Make the Sweet Coconut Sauce: Add water and palm sugar to a saucepan. Stir over medium heat until the sugar dissolves and the mixture thickens slightly. Optionally add pandan leaves for aroma. When the syrup is sticky and boiling, add shredded coconut topping if available, stir again until boiling, then turn off heat and set aside.
Prepare the Dough: Sift the glutinous rice flour into a mixing bowl. Gradually add warm water a little at a time, mixing with a wooden spoon or your hands. Knead the dough until it becomes glossy, smooth, and no longer sticks to your hands or bowl. Wrap the dough in plastic wrap and let it rest for about 10 minutes.
Shape the Dumplings: Take a small portion of the rested dough about bite-sized. Roll it into a ball in your palm, then gently press it into a small patty or flat shape as preferred.

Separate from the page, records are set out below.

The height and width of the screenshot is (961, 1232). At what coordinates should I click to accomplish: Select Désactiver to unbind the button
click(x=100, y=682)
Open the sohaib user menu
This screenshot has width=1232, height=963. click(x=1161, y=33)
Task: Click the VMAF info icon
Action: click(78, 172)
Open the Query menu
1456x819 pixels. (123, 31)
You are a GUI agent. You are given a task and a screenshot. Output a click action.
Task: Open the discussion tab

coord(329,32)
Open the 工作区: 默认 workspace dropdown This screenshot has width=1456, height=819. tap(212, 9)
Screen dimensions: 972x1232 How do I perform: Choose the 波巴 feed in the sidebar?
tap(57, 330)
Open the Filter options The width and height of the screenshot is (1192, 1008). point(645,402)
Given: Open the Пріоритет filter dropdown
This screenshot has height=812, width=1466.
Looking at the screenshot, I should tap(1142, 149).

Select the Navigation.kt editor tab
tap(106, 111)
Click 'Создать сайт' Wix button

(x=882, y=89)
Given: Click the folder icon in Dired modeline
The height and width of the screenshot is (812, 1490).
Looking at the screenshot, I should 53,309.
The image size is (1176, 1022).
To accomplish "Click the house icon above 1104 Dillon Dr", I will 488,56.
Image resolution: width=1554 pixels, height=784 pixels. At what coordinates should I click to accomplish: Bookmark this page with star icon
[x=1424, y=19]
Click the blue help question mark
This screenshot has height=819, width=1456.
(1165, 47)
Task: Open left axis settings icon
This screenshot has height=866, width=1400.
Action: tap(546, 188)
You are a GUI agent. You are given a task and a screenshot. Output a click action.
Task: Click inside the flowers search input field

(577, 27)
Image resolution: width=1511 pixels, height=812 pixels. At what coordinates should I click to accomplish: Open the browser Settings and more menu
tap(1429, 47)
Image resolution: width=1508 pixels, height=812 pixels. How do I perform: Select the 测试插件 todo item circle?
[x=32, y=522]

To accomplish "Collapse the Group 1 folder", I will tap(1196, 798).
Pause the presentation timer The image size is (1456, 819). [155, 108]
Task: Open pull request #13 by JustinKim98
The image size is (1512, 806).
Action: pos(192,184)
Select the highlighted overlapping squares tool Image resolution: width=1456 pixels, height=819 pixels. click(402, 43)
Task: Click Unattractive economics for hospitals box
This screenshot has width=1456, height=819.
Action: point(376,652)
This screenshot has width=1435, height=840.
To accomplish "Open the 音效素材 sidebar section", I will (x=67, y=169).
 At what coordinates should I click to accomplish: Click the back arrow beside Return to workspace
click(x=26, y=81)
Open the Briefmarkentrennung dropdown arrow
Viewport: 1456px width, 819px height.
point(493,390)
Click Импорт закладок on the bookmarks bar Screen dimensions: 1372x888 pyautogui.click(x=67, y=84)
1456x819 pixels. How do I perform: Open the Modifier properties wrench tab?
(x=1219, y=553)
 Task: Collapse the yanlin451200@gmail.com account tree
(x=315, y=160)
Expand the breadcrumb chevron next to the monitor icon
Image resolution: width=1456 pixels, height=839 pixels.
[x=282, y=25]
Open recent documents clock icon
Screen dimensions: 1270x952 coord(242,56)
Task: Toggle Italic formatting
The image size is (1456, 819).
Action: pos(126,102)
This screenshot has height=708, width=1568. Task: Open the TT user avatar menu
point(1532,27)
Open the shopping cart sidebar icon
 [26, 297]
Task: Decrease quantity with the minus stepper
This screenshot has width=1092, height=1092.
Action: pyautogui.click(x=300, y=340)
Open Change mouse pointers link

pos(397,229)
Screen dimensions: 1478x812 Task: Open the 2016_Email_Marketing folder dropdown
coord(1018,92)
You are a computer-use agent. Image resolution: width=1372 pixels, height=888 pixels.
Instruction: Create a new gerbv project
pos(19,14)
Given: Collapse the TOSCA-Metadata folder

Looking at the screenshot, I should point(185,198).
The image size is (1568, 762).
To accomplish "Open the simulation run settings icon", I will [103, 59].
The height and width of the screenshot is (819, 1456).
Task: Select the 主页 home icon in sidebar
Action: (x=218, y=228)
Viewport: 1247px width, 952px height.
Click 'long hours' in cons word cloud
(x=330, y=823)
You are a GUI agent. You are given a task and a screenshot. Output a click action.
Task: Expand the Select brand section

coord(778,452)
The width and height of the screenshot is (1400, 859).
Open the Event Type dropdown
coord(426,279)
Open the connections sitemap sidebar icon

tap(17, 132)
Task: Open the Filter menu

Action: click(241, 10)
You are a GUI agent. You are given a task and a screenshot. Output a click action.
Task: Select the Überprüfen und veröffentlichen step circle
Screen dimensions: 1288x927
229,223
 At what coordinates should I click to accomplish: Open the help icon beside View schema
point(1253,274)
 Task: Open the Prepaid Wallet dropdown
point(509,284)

Cook the Dumplings: Bring a pot of water to a rolling boil. Add the shaped rice patties/dumplings to the boiling water. Boil for about 3 to 5 minutes or until the dumplings float to the surface.
Cool the Dumplings: Once the dumplings float, scoop them out and soak them in cold water for about 30 seconds to stop cooking and firm up the texture.
Combine Dumplings with Coconut Sauce: Turn the heat on low under the sweet coconut sauce. Add the cooked dumplings into the sauce and gently stir to coat them evenly. Heat through briefly and then serve.